Mileage Recap ~ 10 – 16 Sept…Almost Halfway There….

Happy Sunday Everyone!  Can you believe that September is almost halfway done?  Do you think that time goes by faster as we age?  I’m not sure about that one.  You’ll have to chime in and tell me what you think.

First, let me say how lucky we are in Alexandria that we didn’t get any residual fall out from hurricane Florence.  My thoughts and prayers go out to those that were directly affected in the Carolinas.  My home is Aiken, SC so the outcome of the storm is near and dear to my heart.  My sister and her family live in Charleston, SC and they had to come inland to stay with my parents.  I am grateful they are safe.  If you had anyone impacted by hurricane Florence, I hope they are well.

This weeks training continues on as I prepare for the Kingdom Half Marathon in Newport, VT.  It has been a bit frustrating trying to get information from the promoters.  One thing is for certain, this isn’t like any race I’ve done before.  After many calls and emails I finally heard something back from the organizer.  At least I know it’s still a go, but not a whole lot more.  It’s very laid back which can have it’s good points but then it’s frustrations too.  I feel like I’m an episode of Wayne’s World….Dude…where’s the race???

Fabulous!!!

Hey, I plan to be at the start line 0900 hours.  I shouldn’t be so surprised by this…I’m the type of person that would put a map on the wall and throw a dart.  Wherever it lands, hey that’s the next adventure.

The unexpected semi~injury of the week took place not on the road or trail but coming out of the DC metro on my way to work.  I get off at the National Archives stop (because I work at the National Archives!) and often the escalators are not working.  I tend to gravitate to the escalator that’s not working for two reasons; 1) you get a mini workout climbing the stairs and 2) it’s less crowded ~ no one wants to take the broken escalator.  There I was climbing the stairs and I was killing it …then about 3/4 of the way up I fell.  I mean I really fell.  I’m glad I was able to break my fall with my hands.  It hurt too ~ I landed on my shin bones.  One leg was bleeding.  It hurt.  There was a guy behind me and his eyes were just so wide!  Lol!  He just stared and asked if I was okay.  Truth be told, I was more worried about my hands touching the escalator stairs then the bruises and bleeding I incurred.  I picked myself back up and just kept going.  Yeah…you’re going to have those days, but I’m okay.

I continue to be on a vegetarian diet.  I make it sound like it’s a quest…I guess it is to some extent.  It’s only been a little over two weeks.  I wanted to see how I would perform physically.  So far, I do feel lighter.  I’m not craving anything ~ although I was thinking of turkey legs on my long run.

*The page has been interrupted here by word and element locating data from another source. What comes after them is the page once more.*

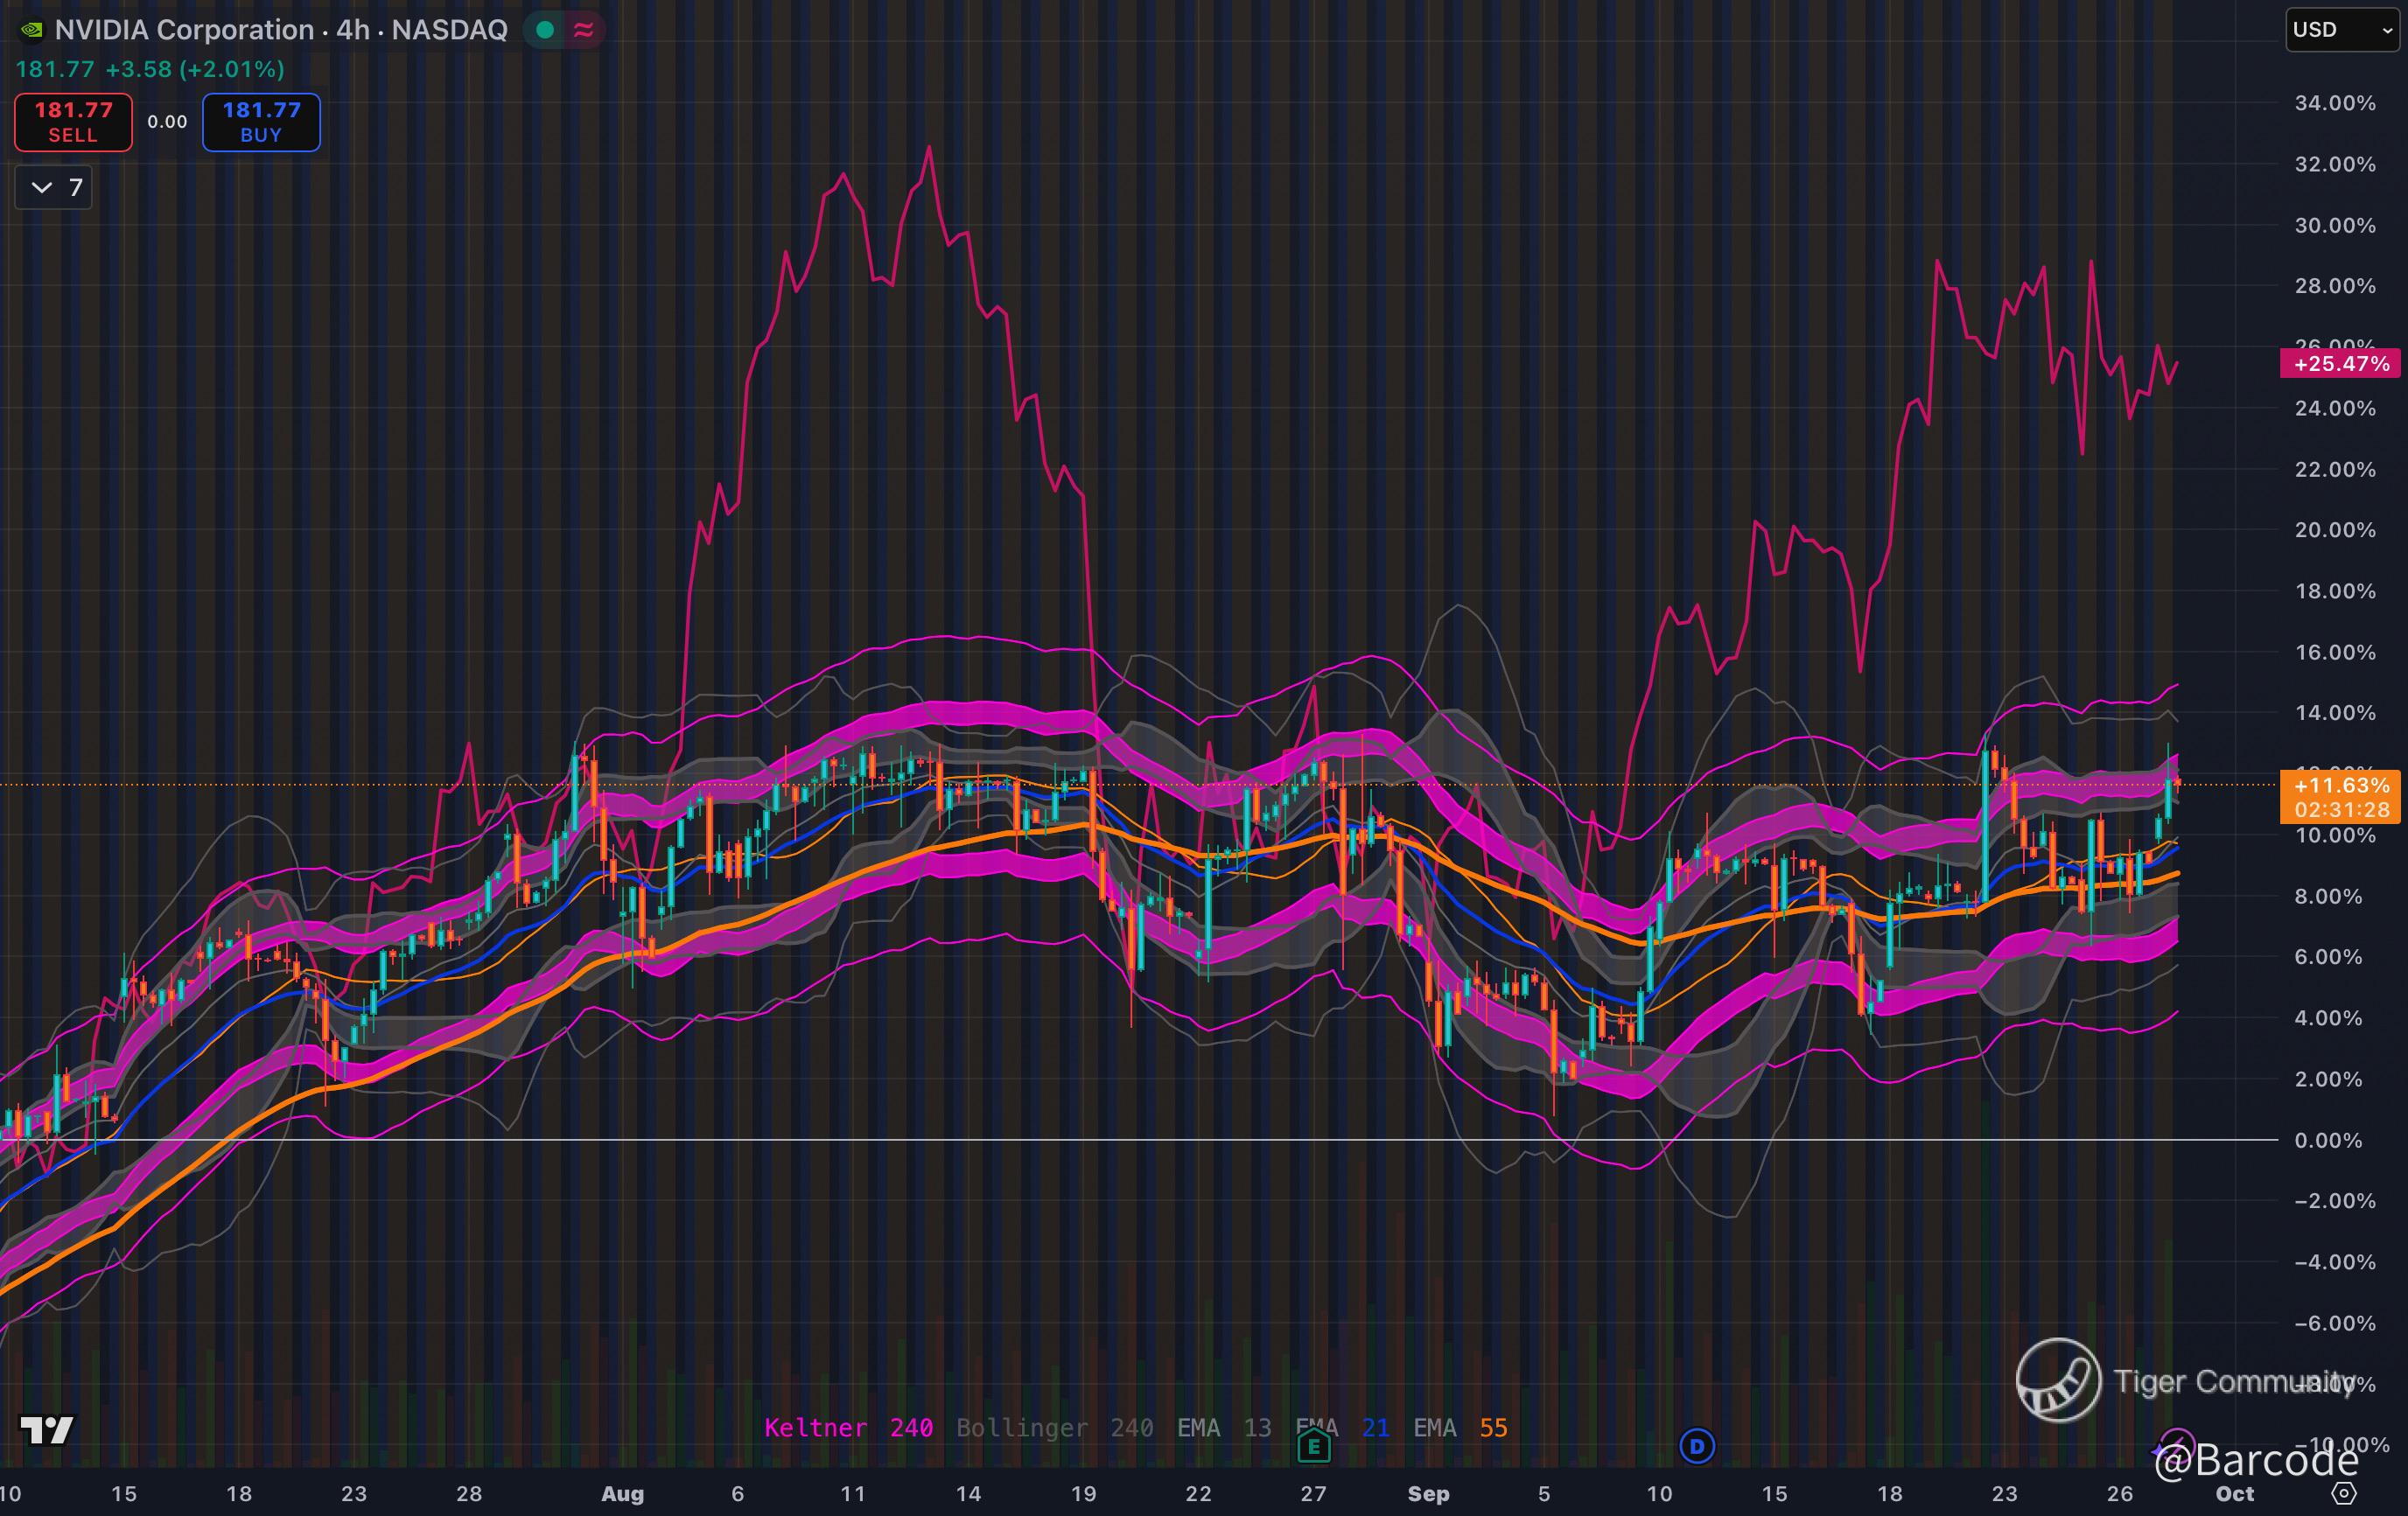The width and height of the screenshot is (2408, 1516).
Task: Click the orange +11.63% countdown label
Action: coord(2339,797)
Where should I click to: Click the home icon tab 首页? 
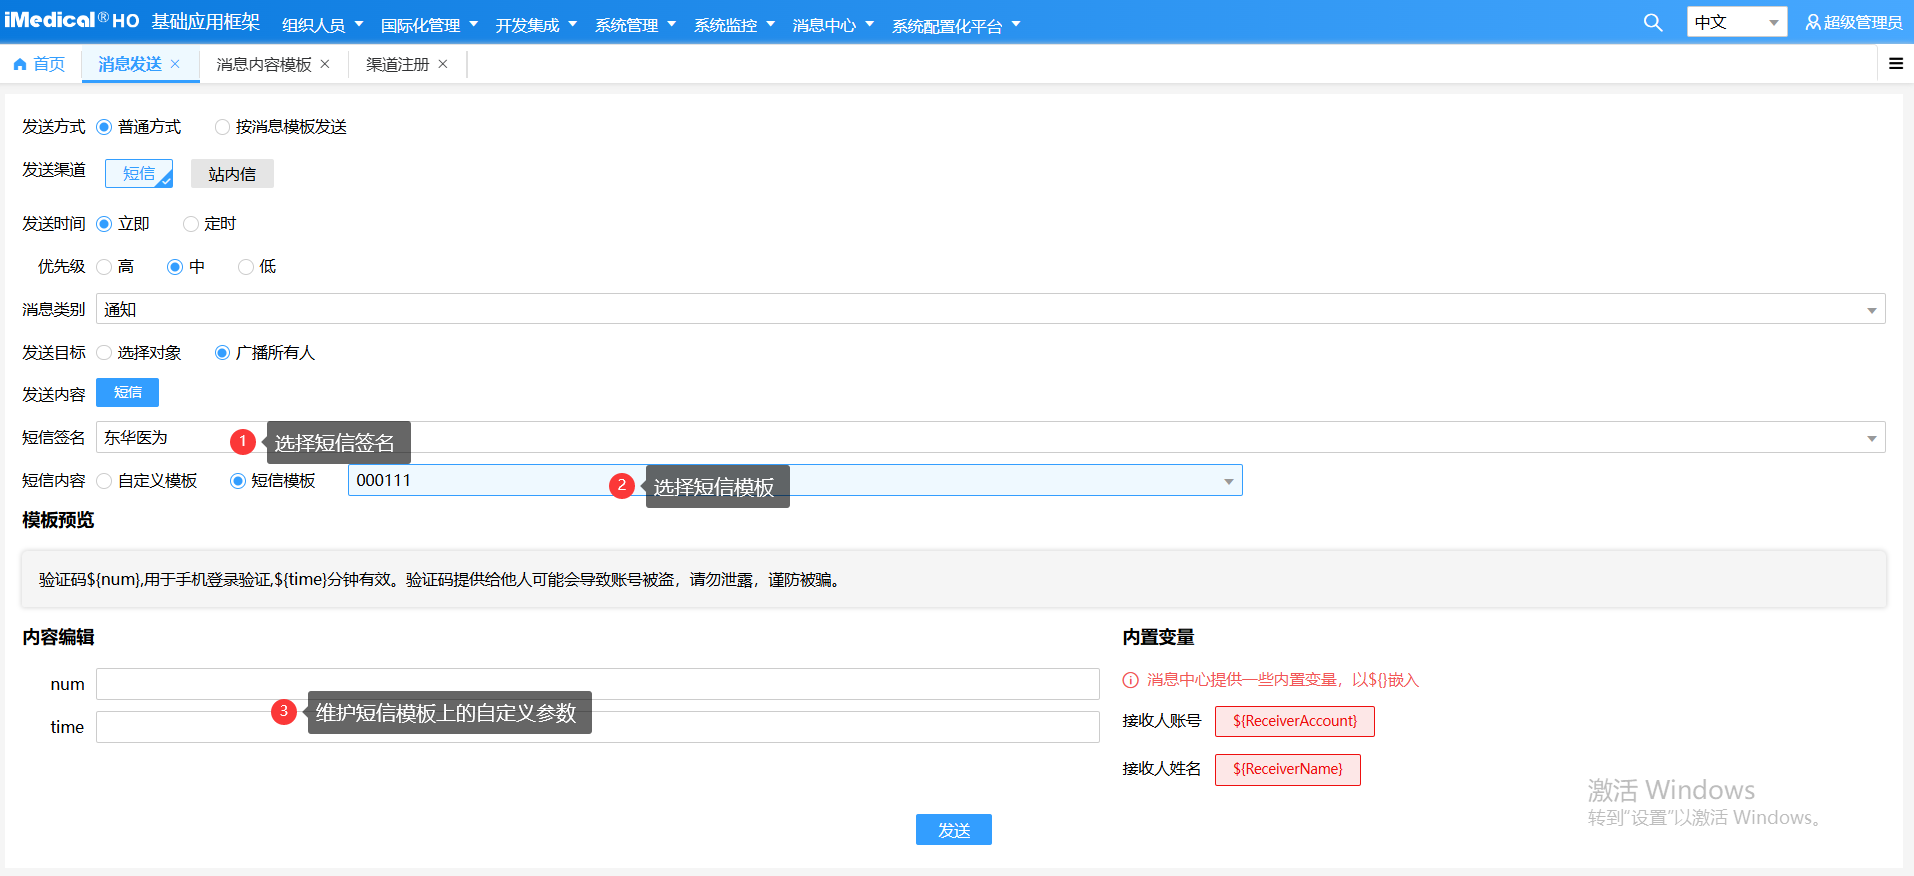tap(39, 64)
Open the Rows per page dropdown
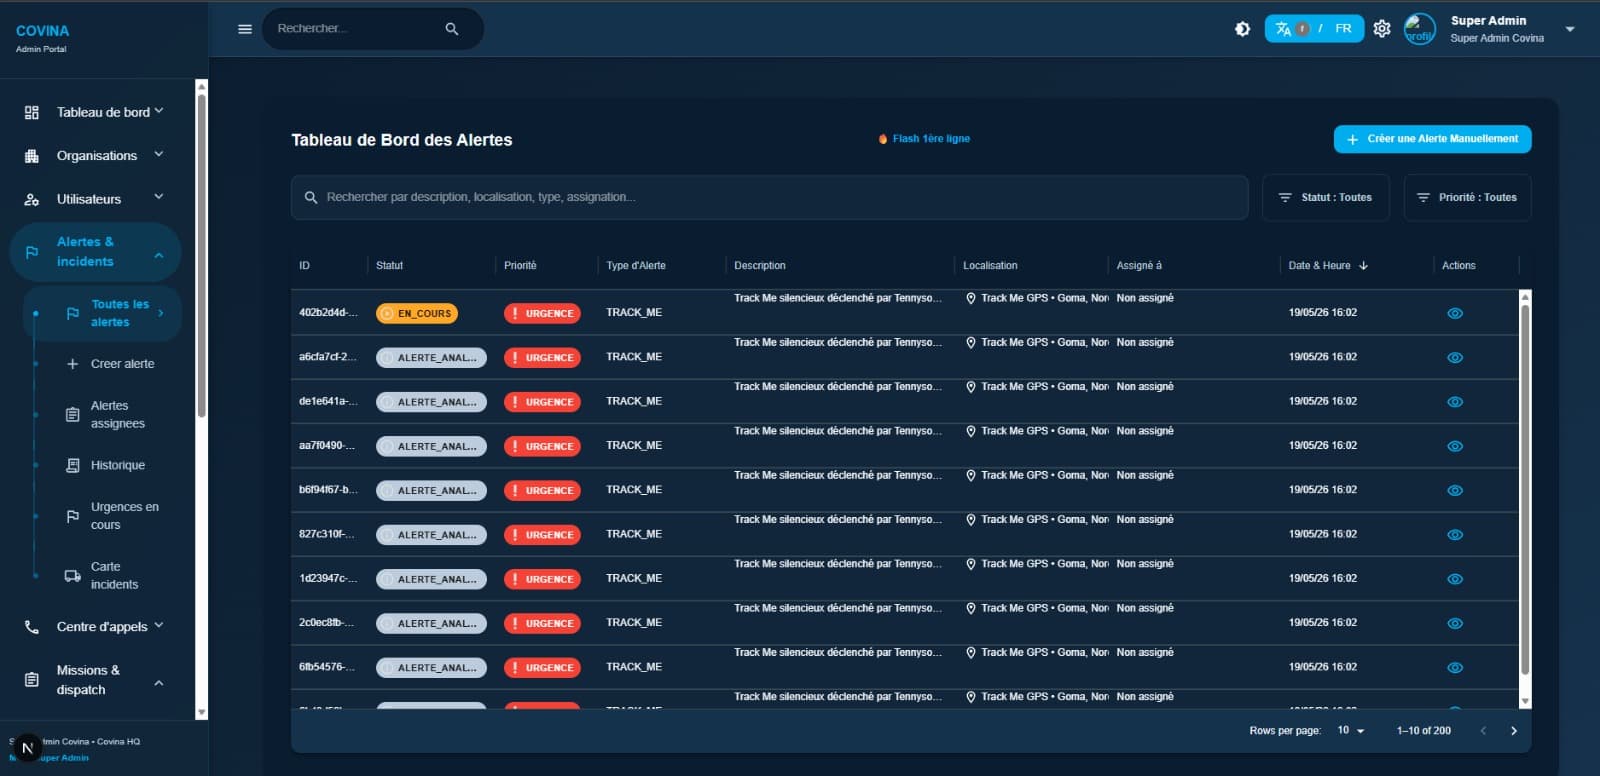This screenshot has height=776, width=1600. 1351,731
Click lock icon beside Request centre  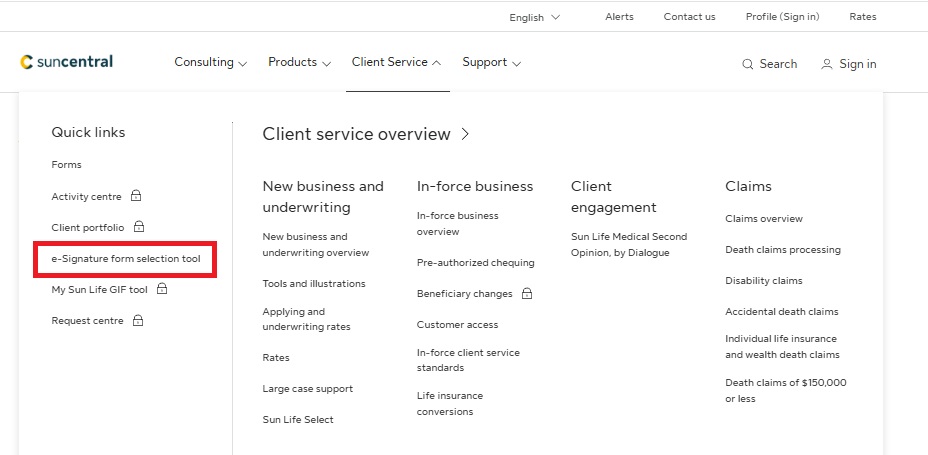[138, 321]
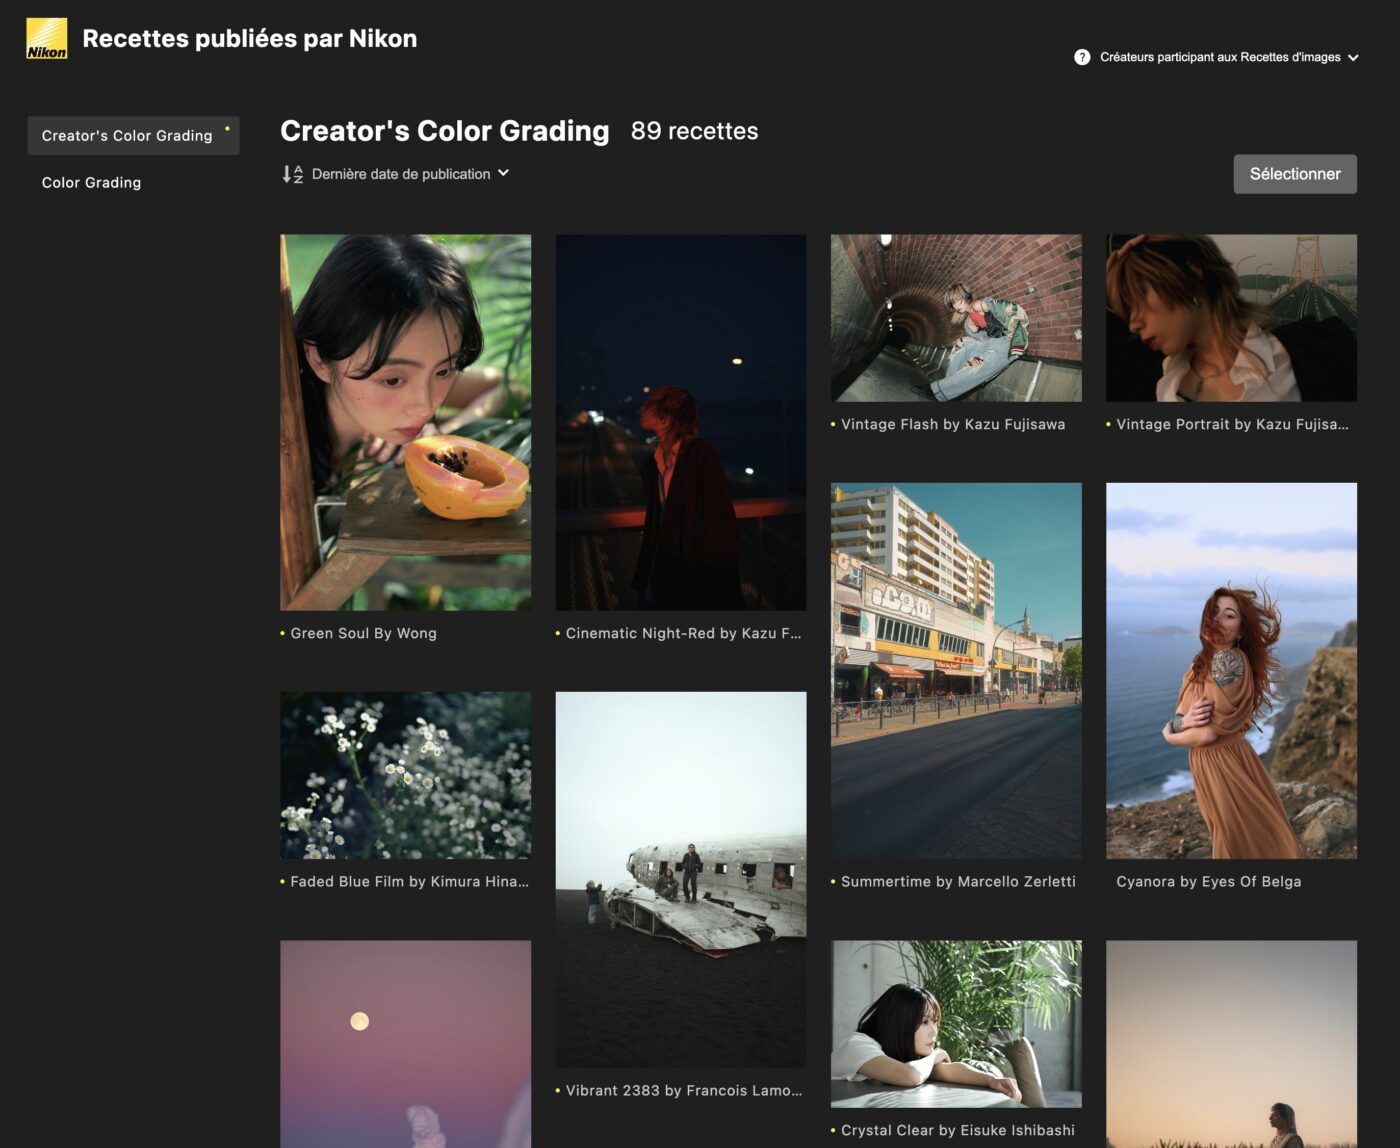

This weeks miles came to a total of 10.93 with my long run of 6 miles on Saturday.  It was a decent run with the last three miles being touch and go, meaning the last three contained a bit of walking.  My pace was 11:48.  Not pleased, but I continue to strive to be better.   I have completed 5619.67 with 5695.33 miles gratefully remaining.  I am 37.83 shy of my halfway mark.  I hope this post finds you with much joy in your heart.